Wednesday, January 16, 2008

Oh, Billy Crystal




Um, I mean Bill Kristol.

Apparently, the Times' decision to give you an op-ed column for the next year has led to more uproar from readers than anything since Jayson Blair's fabrications, Judith Miller's Plame/Flame-gate crisis, and the Washington desk's hyperbolic reporting on WMD. (Rough few years, I suppose, but it's still the best all-around paper there is.)

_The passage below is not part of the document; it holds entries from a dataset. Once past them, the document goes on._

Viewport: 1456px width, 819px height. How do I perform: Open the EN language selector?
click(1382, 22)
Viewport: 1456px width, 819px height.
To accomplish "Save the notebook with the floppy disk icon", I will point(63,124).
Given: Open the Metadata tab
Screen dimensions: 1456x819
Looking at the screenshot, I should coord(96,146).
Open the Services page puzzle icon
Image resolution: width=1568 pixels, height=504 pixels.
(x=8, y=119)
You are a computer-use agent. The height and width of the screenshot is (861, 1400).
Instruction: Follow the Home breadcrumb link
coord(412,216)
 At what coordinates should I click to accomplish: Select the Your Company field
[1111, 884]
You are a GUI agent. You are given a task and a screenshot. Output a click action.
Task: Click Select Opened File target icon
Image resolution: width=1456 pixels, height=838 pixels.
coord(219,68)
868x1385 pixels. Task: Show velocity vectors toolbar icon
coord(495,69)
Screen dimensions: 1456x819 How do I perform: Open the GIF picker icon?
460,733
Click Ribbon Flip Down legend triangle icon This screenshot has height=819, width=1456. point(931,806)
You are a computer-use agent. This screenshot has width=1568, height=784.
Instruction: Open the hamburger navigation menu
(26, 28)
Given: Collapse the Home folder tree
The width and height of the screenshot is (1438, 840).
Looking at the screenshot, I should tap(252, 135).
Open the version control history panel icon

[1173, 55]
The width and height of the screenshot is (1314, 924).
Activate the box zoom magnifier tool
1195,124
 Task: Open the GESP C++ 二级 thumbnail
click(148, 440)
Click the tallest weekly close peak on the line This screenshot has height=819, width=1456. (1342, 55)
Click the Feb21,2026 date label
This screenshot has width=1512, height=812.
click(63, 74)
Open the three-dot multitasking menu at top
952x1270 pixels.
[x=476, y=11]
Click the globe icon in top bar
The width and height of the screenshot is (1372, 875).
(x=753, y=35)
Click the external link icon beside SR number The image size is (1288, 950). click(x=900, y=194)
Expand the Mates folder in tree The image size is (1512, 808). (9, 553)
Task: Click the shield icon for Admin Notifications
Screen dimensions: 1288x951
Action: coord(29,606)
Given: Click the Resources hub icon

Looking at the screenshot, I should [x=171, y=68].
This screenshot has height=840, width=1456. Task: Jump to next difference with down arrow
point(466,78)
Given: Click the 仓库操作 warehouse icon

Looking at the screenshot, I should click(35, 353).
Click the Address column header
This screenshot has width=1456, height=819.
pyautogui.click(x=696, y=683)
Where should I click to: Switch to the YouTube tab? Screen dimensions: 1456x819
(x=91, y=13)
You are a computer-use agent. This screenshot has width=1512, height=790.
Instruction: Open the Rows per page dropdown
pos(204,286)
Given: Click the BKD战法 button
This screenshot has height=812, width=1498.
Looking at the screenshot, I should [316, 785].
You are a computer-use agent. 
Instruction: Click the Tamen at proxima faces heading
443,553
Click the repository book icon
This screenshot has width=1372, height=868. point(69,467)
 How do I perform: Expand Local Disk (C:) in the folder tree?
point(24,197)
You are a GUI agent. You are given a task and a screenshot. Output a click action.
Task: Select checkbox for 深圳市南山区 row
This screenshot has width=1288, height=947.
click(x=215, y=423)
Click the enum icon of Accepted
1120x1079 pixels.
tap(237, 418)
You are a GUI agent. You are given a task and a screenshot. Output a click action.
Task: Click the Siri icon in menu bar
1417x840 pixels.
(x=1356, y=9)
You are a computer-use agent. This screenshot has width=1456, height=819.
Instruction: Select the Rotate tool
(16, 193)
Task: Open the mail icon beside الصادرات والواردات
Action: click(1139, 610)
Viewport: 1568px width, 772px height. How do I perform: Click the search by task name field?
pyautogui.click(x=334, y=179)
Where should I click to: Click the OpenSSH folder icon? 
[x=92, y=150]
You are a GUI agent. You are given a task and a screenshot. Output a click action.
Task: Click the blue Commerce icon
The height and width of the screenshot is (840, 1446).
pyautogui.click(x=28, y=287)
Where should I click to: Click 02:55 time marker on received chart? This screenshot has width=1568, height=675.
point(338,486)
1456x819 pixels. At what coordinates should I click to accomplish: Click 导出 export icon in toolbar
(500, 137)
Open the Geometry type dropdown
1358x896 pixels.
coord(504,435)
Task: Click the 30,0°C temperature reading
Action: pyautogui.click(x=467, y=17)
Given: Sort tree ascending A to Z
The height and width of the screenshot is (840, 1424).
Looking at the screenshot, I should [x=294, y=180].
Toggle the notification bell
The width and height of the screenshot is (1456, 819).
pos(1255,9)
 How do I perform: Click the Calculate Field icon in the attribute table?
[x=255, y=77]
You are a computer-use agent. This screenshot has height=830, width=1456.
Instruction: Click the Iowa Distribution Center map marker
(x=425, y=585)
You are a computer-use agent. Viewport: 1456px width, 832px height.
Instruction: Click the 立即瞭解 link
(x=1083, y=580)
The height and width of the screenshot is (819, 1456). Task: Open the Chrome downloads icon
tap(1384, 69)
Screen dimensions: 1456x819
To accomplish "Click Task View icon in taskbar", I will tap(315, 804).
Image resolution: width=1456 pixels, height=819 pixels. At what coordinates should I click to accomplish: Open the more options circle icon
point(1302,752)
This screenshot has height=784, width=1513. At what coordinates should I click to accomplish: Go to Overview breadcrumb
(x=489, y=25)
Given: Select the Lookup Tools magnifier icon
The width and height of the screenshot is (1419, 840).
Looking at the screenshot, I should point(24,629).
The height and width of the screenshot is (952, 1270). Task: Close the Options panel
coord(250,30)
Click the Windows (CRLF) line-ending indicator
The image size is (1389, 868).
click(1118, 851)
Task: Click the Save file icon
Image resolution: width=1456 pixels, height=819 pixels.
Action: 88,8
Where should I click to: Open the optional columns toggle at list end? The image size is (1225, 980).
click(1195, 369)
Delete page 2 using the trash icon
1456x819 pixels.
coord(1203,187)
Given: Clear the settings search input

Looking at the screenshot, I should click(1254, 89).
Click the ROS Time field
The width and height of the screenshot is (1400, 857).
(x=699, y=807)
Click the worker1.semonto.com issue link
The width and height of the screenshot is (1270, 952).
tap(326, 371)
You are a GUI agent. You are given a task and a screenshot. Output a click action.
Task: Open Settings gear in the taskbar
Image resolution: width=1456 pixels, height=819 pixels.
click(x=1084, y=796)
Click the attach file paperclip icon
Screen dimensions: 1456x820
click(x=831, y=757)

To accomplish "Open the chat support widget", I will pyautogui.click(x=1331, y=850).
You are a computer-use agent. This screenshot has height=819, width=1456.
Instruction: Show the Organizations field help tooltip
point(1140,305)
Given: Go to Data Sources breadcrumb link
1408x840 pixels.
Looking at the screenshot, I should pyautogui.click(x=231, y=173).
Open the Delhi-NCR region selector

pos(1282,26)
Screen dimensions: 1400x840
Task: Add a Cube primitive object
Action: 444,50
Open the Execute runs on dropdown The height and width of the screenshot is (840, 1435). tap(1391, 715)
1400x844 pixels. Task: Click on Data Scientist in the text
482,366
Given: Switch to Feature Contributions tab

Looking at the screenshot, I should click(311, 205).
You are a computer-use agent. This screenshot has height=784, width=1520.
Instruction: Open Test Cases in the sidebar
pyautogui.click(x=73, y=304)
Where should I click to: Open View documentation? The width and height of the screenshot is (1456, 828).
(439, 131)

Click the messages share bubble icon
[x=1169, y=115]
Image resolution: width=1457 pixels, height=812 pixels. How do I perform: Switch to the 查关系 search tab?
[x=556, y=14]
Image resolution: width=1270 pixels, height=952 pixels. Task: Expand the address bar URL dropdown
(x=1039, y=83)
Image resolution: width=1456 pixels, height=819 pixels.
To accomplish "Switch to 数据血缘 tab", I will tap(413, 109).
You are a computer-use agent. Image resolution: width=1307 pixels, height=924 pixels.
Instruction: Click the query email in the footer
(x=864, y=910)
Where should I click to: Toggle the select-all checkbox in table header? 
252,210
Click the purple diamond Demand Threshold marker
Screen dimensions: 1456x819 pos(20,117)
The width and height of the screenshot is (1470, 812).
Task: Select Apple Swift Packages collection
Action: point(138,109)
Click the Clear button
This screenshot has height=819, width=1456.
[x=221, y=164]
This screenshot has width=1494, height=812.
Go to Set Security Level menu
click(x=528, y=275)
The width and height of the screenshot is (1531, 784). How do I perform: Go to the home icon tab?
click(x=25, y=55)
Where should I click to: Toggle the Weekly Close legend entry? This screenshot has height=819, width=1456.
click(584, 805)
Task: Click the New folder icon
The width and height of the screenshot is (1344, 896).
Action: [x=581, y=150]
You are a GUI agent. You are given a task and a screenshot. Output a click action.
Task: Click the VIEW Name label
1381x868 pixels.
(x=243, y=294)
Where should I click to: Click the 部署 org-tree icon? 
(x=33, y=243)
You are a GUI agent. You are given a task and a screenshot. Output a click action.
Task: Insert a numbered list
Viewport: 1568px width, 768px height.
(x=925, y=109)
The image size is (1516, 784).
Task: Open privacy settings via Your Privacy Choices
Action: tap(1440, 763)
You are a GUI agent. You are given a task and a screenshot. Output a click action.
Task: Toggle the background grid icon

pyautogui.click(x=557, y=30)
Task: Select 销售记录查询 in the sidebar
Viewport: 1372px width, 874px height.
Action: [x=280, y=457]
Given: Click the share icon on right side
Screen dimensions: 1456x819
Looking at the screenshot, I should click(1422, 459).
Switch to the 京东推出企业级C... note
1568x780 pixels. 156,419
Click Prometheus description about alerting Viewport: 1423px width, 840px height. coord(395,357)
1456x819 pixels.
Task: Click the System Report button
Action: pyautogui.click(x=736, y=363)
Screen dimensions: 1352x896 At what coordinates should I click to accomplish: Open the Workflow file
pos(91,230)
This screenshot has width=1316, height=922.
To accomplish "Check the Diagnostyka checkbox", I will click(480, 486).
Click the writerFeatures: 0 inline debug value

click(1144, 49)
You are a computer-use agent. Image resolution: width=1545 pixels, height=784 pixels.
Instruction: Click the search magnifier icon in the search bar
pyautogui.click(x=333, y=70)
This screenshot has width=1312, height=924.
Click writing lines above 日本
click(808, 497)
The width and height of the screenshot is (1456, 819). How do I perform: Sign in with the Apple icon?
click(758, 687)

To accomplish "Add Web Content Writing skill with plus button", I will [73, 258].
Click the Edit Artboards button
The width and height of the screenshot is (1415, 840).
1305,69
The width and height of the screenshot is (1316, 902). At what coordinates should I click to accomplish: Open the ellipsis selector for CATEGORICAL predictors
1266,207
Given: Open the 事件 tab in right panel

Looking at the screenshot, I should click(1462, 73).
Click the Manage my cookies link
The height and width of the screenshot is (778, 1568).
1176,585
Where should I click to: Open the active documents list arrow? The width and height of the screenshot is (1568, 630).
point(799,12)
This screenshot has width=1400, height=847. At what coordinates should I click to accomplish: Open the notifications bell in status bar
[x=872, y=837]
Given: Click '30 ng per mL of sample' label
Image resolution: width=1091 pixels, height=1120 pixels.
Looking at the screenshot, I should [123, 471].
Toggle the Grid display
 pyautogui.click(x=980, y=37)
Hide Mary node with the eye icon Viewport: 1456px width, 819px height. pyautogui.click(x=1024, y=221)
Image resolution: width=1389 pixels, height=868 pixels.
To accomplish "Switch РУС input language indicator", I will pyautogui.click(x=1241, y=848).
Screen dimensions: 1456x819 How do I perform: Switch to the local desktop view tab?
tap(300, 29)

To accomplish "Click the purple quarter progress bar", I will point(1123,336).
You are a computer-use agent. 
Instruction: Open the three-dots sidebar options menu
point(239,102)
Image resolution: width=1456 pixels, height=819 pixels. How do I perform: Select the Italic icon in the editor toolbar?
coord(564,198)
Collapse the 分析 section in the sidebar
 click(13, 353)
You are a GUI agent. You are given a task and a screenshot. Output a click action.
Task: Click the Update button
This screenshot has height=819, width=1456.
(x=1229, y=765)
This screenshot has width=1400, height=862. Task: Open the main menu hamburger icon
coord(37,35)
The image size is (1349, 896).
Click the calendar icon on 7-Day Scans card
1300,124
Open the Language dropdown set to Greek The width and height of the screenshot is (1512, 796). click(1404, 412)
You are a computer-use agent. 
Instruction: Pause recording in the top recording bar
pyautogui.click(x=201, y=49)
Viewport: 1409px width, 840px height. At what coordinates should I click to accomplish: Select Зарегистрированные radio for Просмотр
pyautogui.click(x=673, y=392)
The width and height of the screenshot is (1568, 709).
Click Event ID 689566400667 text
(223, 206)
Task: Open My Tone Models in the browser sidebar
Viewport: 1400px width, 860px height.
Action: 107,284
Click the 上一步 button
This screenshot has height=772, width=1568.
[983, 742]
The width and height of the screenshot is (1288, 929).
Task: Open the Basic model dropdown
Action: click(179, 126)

Mr. Kristol, your first two columns have certainly been smug in tone and your first column needed a correction, which, even if you're still running the Weekly Standard and putting on make-up for Fox News, is sloppy. And I don't understand your -- and, while we're at it, Sen. John McCain's -- continued defense of the troop surge in the Iraq. While violence has markedly declined there in the past six months, none of the war's major goals -- finding and securing nuclear material and other WMD; creating a more moderate, democratic Middle East; quashing radical Islamic terrorism; stabilizing international oil supply -- are close to being accomplished. They're all actually more distant nearly five years after the war's start. You and McCain are getting lost in the forest when the trees are right in front of you, or climbing up trees but not seeing the forest, or whatever the saying is.

Nonetheless, I wholeheartedly believe you deserve a place in the Times' op-ed roster. Your conservatism is harsh but intellectual and developed with the brain rather than the vocal chords. It's not gutter politics like conservative talk radio shows so often are. (And I listen to them occasionally; I have a long commute by car.) That so many Times readers, presumably the "liberal" ones, have reacted so vehemently to your appointment is disappointing. The whole philosophical spectrum always deserves to be heard and the op-ed page shouldn't be a prarie where only Paul Krugman and Frank Rich, et al, as excellent as they are, can roam. 21st-century media seems to be largely about creating echo chambers for niche audiences and that can only bring diminshing returns.

It's especially ironic that Clark Hoyt's "Public Editor" column about this "furor" (embedded in one of the above links) was published on the same day that the lede book review was Anthony Lewis' "Freedom for the Thought that We Hate," a celebration of the First Amendment. Lewis is himself a former op-ed columnist and reporter for the Times. I wonder what he would think about you.

And Mr. Kristol, if you ever wanted to trade spots with Mr. Crystal, the op-ed columns would be boring and unfunny, but watching you and Jack Palance drivin' cattle in "City Slickers" would be a true treat.

1 comment:

Anonymous said...

The Sports Gal responds: Remember the cow Norman in "City Slickers"? He was the cutest. ANYONE in the same shot with Norman would be a true treat!